Covid-19 : pourquoi quatre Africains sur dix pensent être des cobayes, par François Soudan
La méfiance des Africains à l’égard du vaccin contre le Covid-19 s’explique par un déficit global de confiance à l’égard des autorités gouvernementales et sanitaires de leurs pays, mais aussi par une série de souvenirs traumatisants transmis de génération en génération.
À Dakar, lors du Forum sur la coopération sino-africaine (FOCAC), Xi Jinping a promis à l’Afrique des vaccins plutôt que des financements. Un milliard de doses de Sinopharm et de Sinovac, soit autant que ce que l’administration Biden a annoncé pour le continent en 2022 et 40 % de plus que les engagements de l’UE en la matière.
« Apartheid vaccinal »
Au-delà de « l’effet Téléthon » parfois gênant que génère cette compétition dans le domaine de la diplomatie vaccinale, jamais le déséquilibre des rapports entre l’Afrique et le reste de la planète ne sera apparu aussi crûment qu’à l’épreuve de la pandémie de Covid-19. En deux ans, le continent n’a reçu que 3 % des doses de vaccin distribuées dans le monde et à peine 8 % des 1,3 milliard d’Africains (dont un quart seulement des salariés du secteur de la santé) sont aujourd’hui vaccinés.
Une disparité choquante qui doit beaucoup à l’égoïsme des pays riches et à l’« apartheid vaccinal » dénoncé par le président sud-africain Cyril Ramaphosa, mais aussi à l’arrivage erratique des doses dans des pays en manque de structures de conservation et de moyens d’administration (personnels, seringues, désinfectant, coton médical…), ainsi qu’à des facteurs culturels aisément explicables à la fois par la conjoncture et par l’Histoire.
Si en Afrique du Sud, en Namibie, au Nigeria, au Zimbabwe, au Malawi, en RD Congo, en Ouganda, des stocks de vaccins dorment au-delà de leur date de péremption dans les réfrigérateurs des hôpitaux, c’est aussi en effet – pourquoi le taire – souvent faute de candidats.
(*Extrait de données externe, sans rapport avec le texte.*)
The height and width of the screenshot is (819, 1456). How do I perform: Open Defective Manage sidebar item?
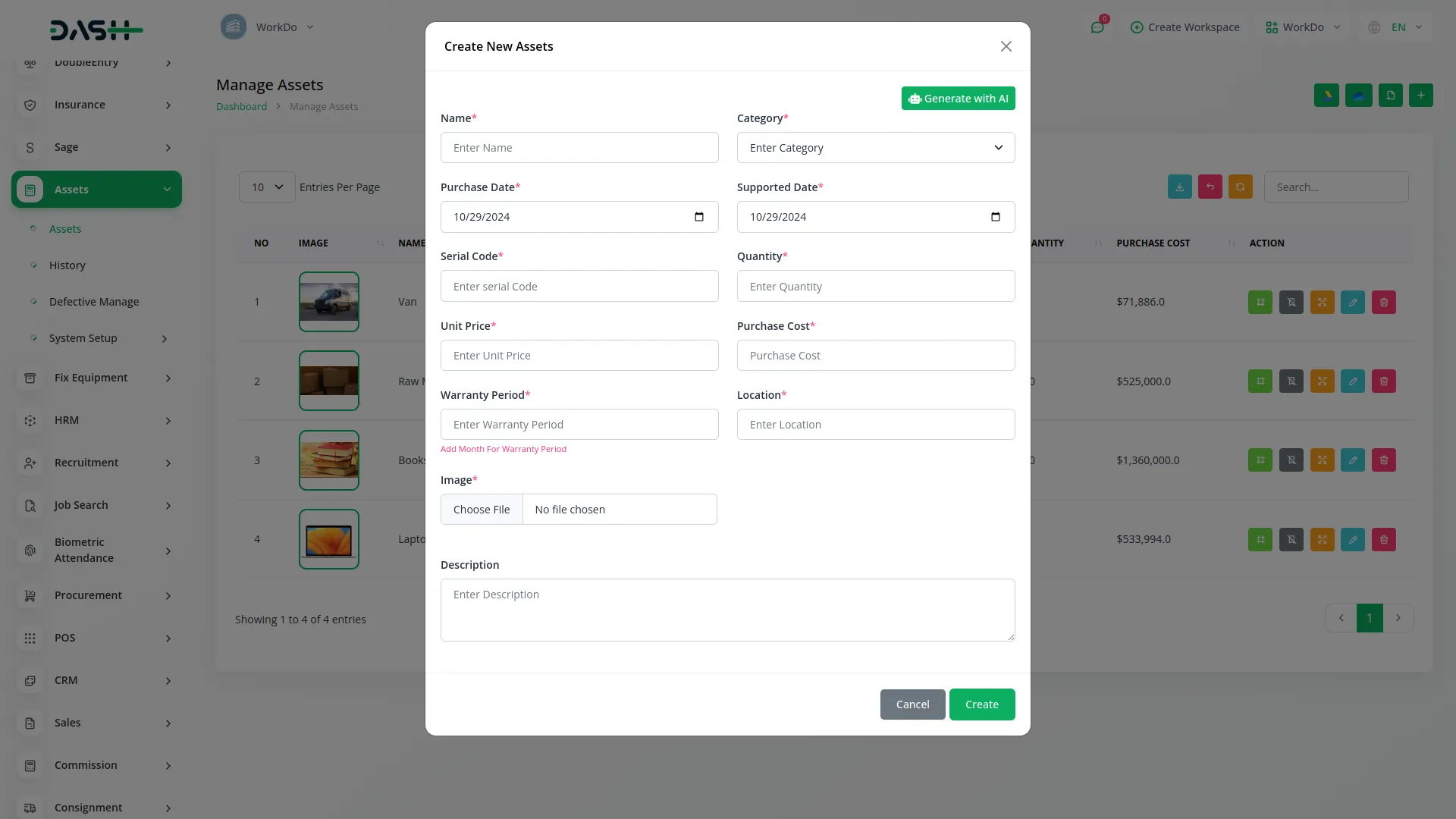(94, 302)
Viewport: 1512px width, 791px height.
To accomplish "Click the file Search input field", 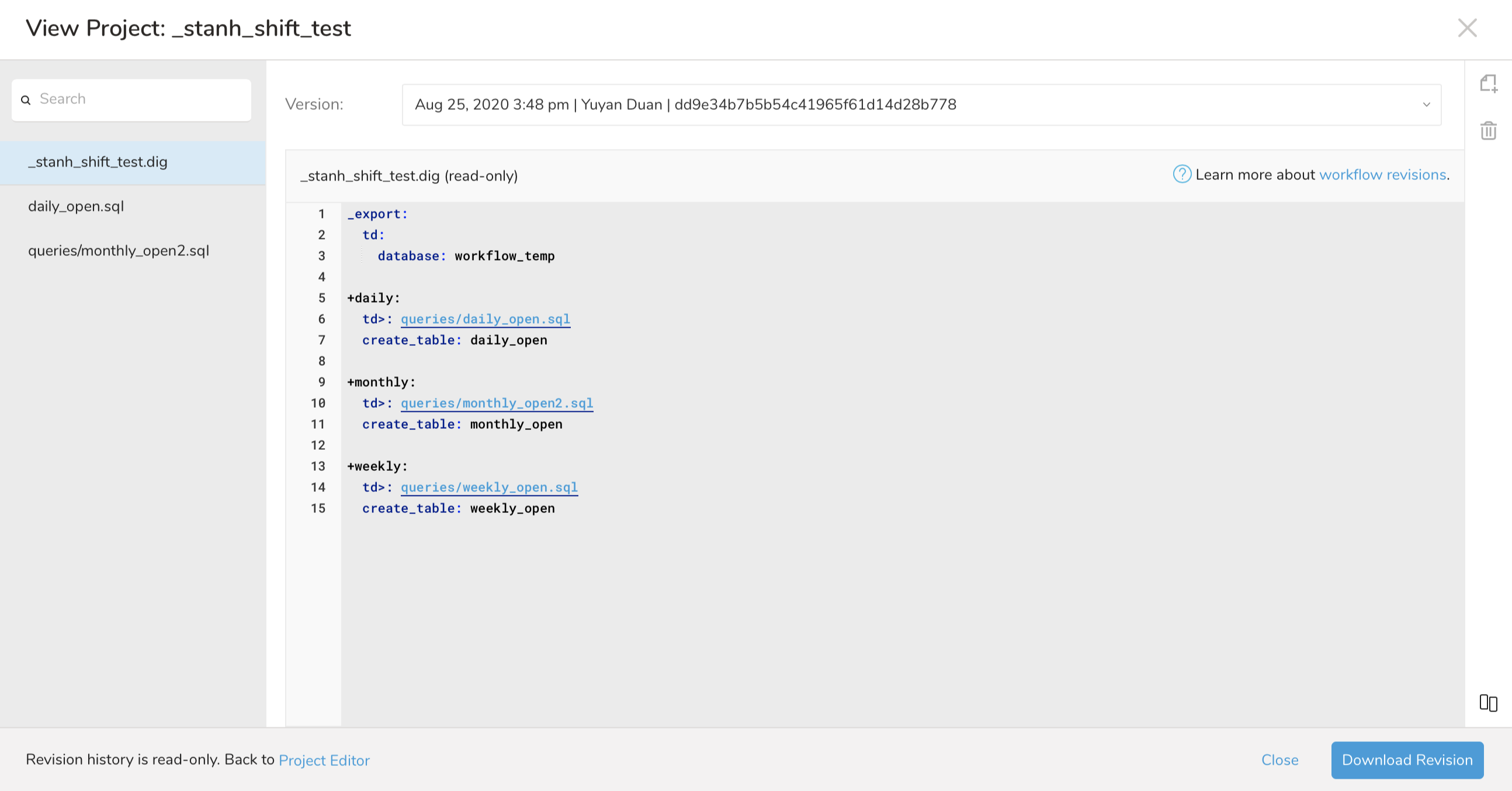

Cette hésitation face au vaccin, qui confine parfois au rejet, s’explique par un déficit global de confiance à l’égard des autorités gouvernementales et sanitaires, en particulier dans des pays qui, comme le Cameroun ou l’Afrique du Sud, ont été secoués par des scandales de détournement des fonds alloués à la lutte anti-Covid. Les campagnes de « fake news » diffusées sur les réseaux sociaux jouent également un rôle de catalyseur, comme partout ailleurs.
« Croisades » de vaccination forcée
Mais la spécificité africaine en ce domaine tient à l’héritage et à la mémoire. Celle des « croisades » de vaccination forcée des années 1950-1960 contre la variole et la poliomyélite lancées par les puissances coloniales, puis reprises à l’époque par les agents de l’OMS ; celle des essais dissimulés de traitements du VIH opérés dans la plus grande opacité par des laboratoires occidentaux auprès d’échantillons de populations africaines dans les années 1980-1990 ; celle aussi du cardiologue sud-africain Wouter Basson, alias « Docteur La Mort », et de son « Project Coast » de stérilisation vaccinale des femmes noires dans les années 1970.
Comment s’étonner dès lors, face à des souvenirs aussi traumatisants transmis de génération en génération, que, selon un sondage récent de l’Africa CDC, 43 % des personnes interrogées dans quinze pays du continent pensent que les Africains sont utilisés comme cobayes par les laboratoires pharmaceutiques du Nord, qu’ils soient américains, européens, russes ou chinois ? Si l’on souhaite réellement « vacciner l’Afrique », autant savoir que déposer des lots de doses sortis du ventre d’un avion cargo sur le tarmac de l’aéroport, sous l’œil complaisant des caméras et en présence de l’ambassadeur du généreux pays donateur, ne sert avant tout qu’à alimenter la propagande de ce dernier.
Faute d’avoir su établir une relation de confiance, au point parfois d’user de la contrainte physique, la campagne de vaccination contre la variole en Afrique a duré trente ans – de 1959 jusqu’à la toute fin des années 1980. Mieux vaut s’en rappeler afin d’éviter les mêmes erreurs, dont la moindre n’est pas de stigmatiser l’Afrique australe et son pseudo variant bantou pour avoir découvert avant les autres la dernière mutation du virus prédateur.